:: Teks Sumber
Pagu Dibatasi , KS SDMT Curhat Bupati Melalui Wartawan
- Posted by 4dmin
- Posted in BERITA SEKOLAH
SDMTPonorogo.com– Setelah menerima SK PPDB 2017 dari Dinas Pendidikan Kabupaten Ponorogo yang disampaikan oleh Kepala UPTD Pendidikan Kec. Siman, Kepala SDMT didepan forum musyawarah kerja Dewan Guru SDMT menyampaikan kekecewaannya. Pasalnya, kuota siswa yang bisa diterima dibatasi hanya 112 siswa, padahal SDMT selalu menerima 125 siswa. Setelah menghubungi rekan sesama Kepala SD swasta yang juga merasa kecewa, KS SDMT, Ust Imam, menyampaikan curhatnya ke wartawan. Berikut berita yang dimuat koran Media Matraman ditulis ulang oleh SDMT Ponorogo.com :
Bupati Ponorogo sudah berganti. Namun pola-pola lama dalam kebijakan penerimaan peserta didik baru semakin tidak menentu. Kebijakan pemerintah Kabupaten Ponorogo terkait kuota peserta didik baru membuat geleng-geleng sekolah swasta.
::::
:: Data Mentah
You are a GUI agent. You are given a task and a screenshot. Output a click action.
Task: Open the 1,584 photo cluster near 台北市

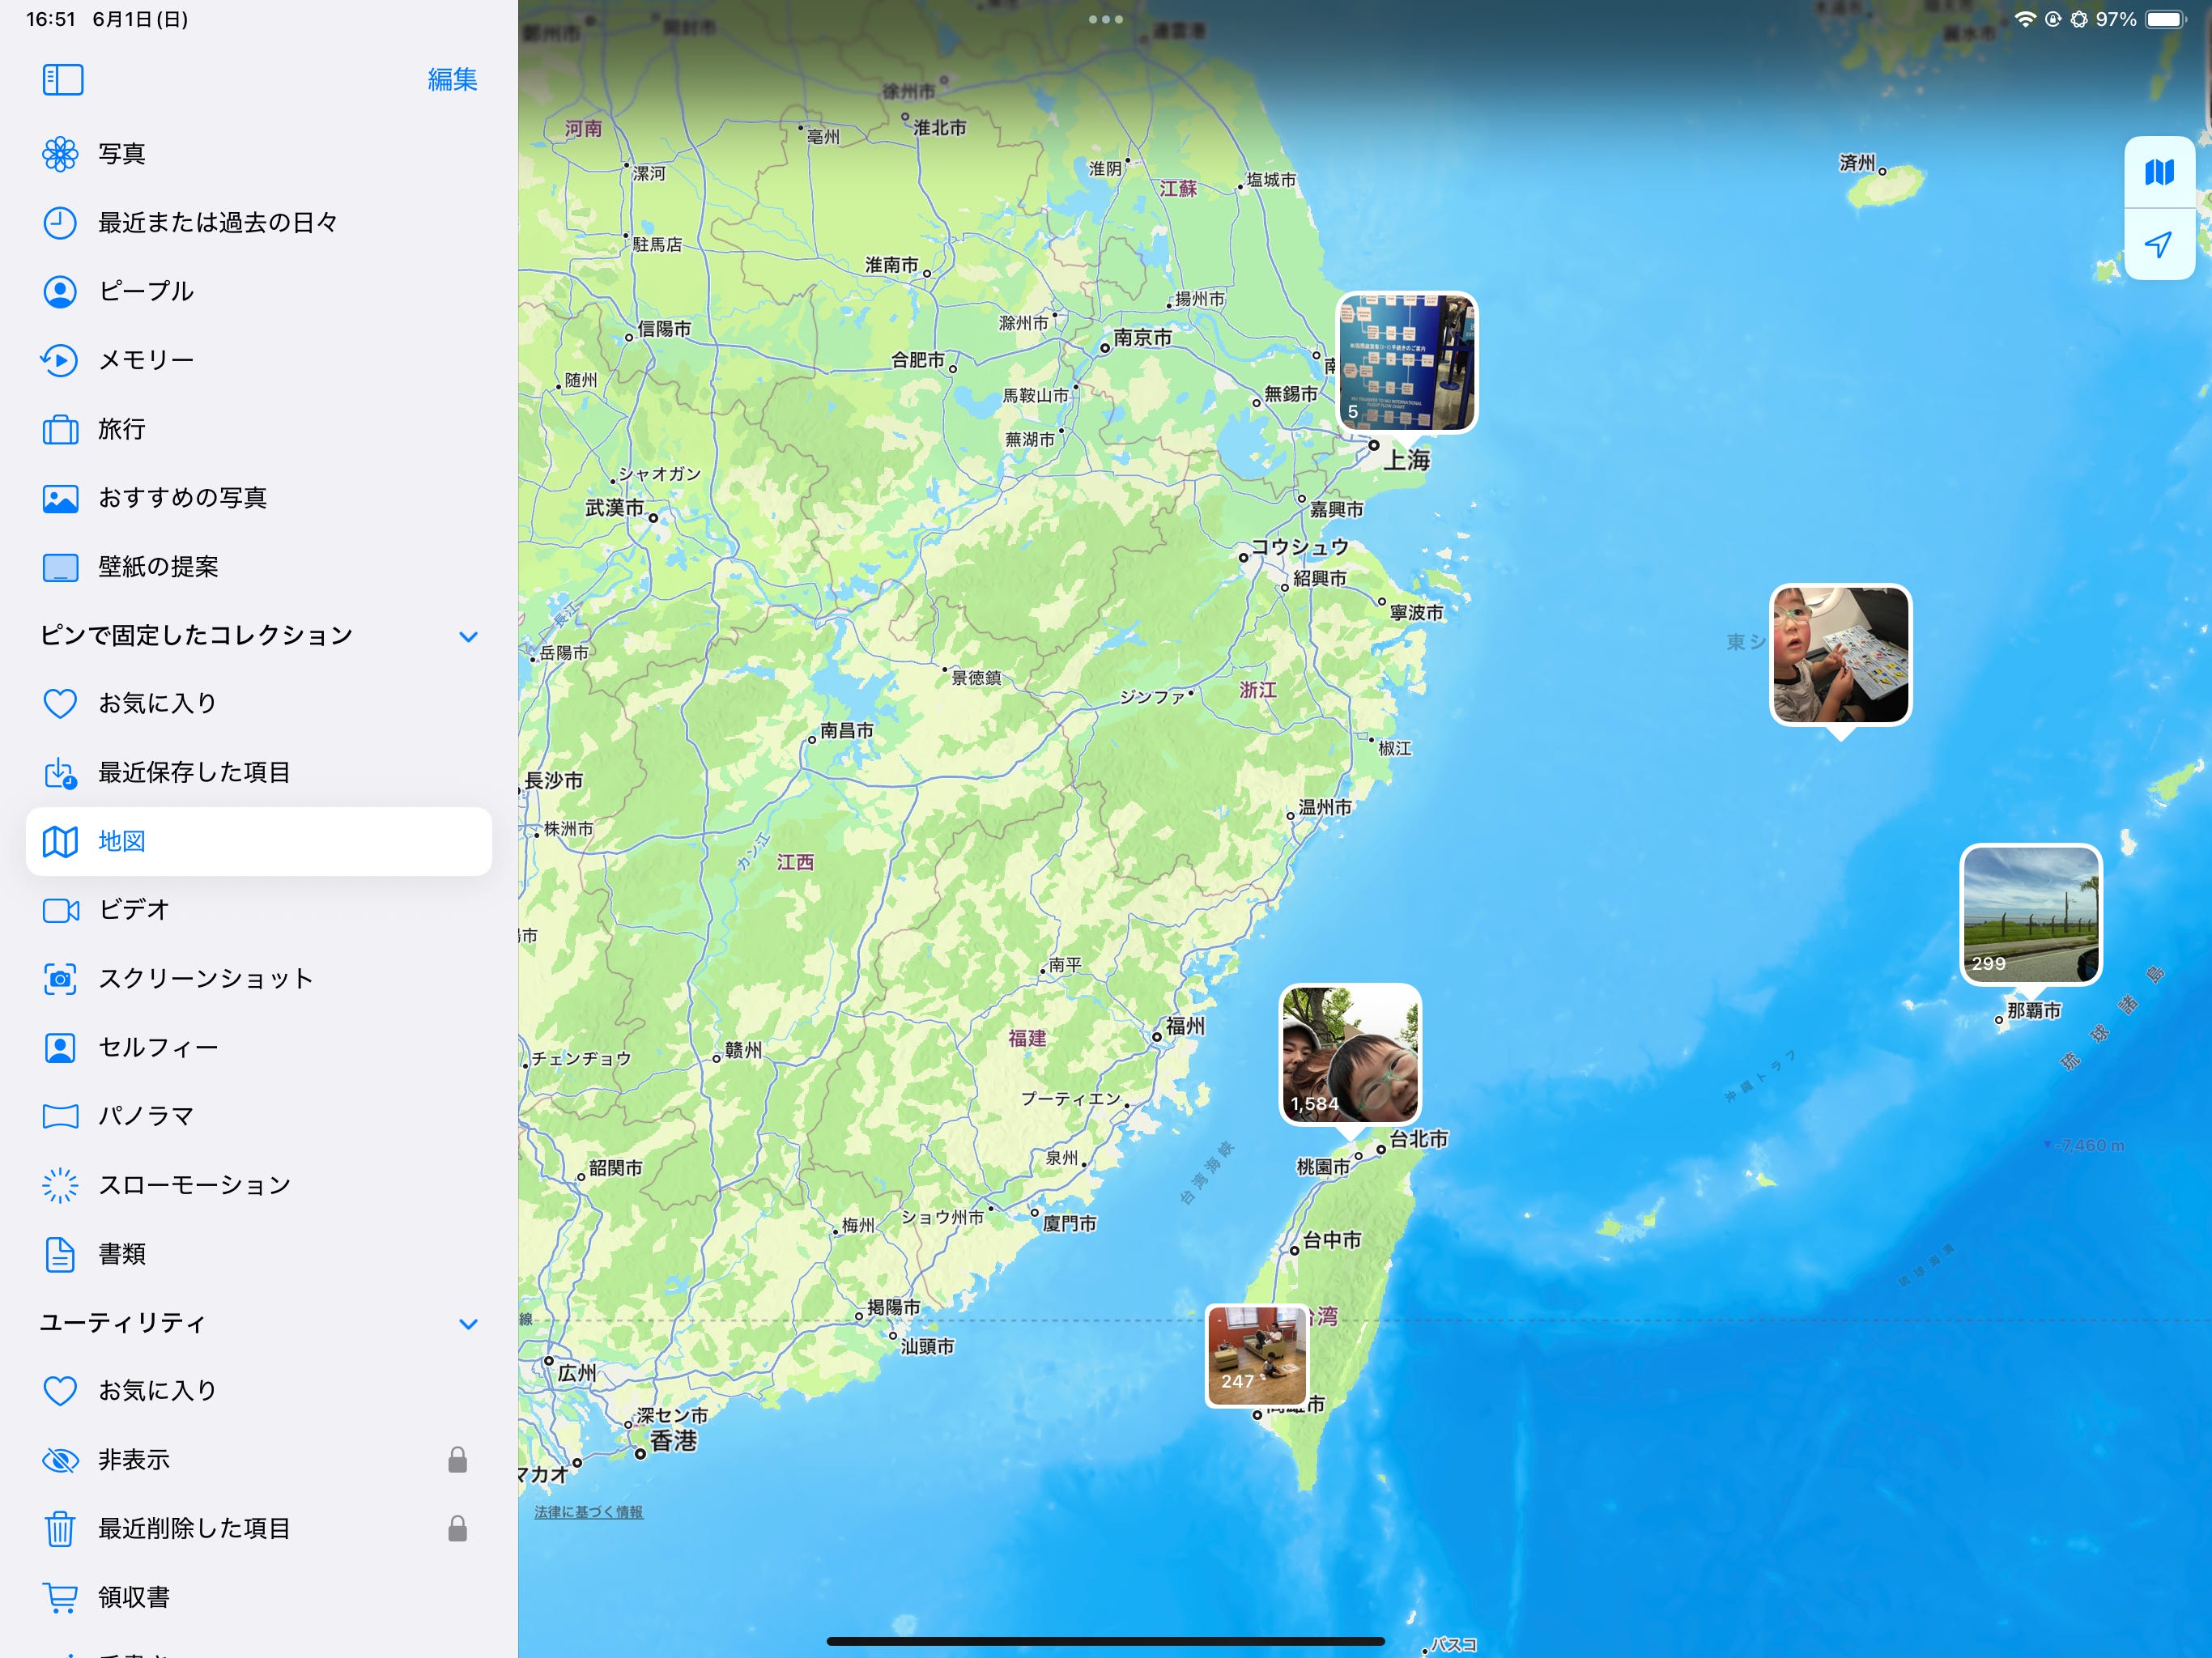coord(1350,1054)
::::
Yang Perlu Dikerjakan:
**a)** Menurut berita tentang pembatasan pagu SDMT, berapa jumlah siswa yang boleh diterima SDMT sesuai SK PPDB 2017?
**b)** Teruskan berita tentang pembatasan pagu SDMT mulai dari kalimat sesudah kalimat terakhir yang ditampilkan.

Hasil Tiap Tugas:
**a)** Kuota SDMT dibatasi hanya 112 siswa.

**b)**
Penetapan yang sering kali berubah dan terkesan mengintimidasi dengan mengancam menutup lembaga pendidikan menghantui sekolah swasta. Keluhan ini disampaikan Imam Saiful Bahri Kepala SD Muhammadiyah Terpadu (SDMT) Ponorogo, Senin (16/6/2017) lalu. Pihaknya sangat menyayangkan kebijakan dari Pemkab Ponorogo kurang mengakomodir sekolah swasta.
Dia mencontohkan, beberapa tahun silam, SDMT Ponorogo dibatasi menerima murid maksimal 64 siswa. Padahal sekolah kami punya standar menerima 125 siswa.
Sebutnya,”Tahun 2016 kemarin berubah lagi. Sekolahnya diberi tambahan kuota 160 siswa. Kami syukuri itu. Tapi kami tidak tergiur. SDMT tetap komit begitu menerima 125 siswa pendaftaran kami tutup. Sekalipun setelah itu datang belasan pendaftar, tetap tidak kami terima.”
Ternyata ganti tahun berubah lagi. Pada tahun 2017 ini, sekolahnya malah hanya diberi kuota 112 siswa saja.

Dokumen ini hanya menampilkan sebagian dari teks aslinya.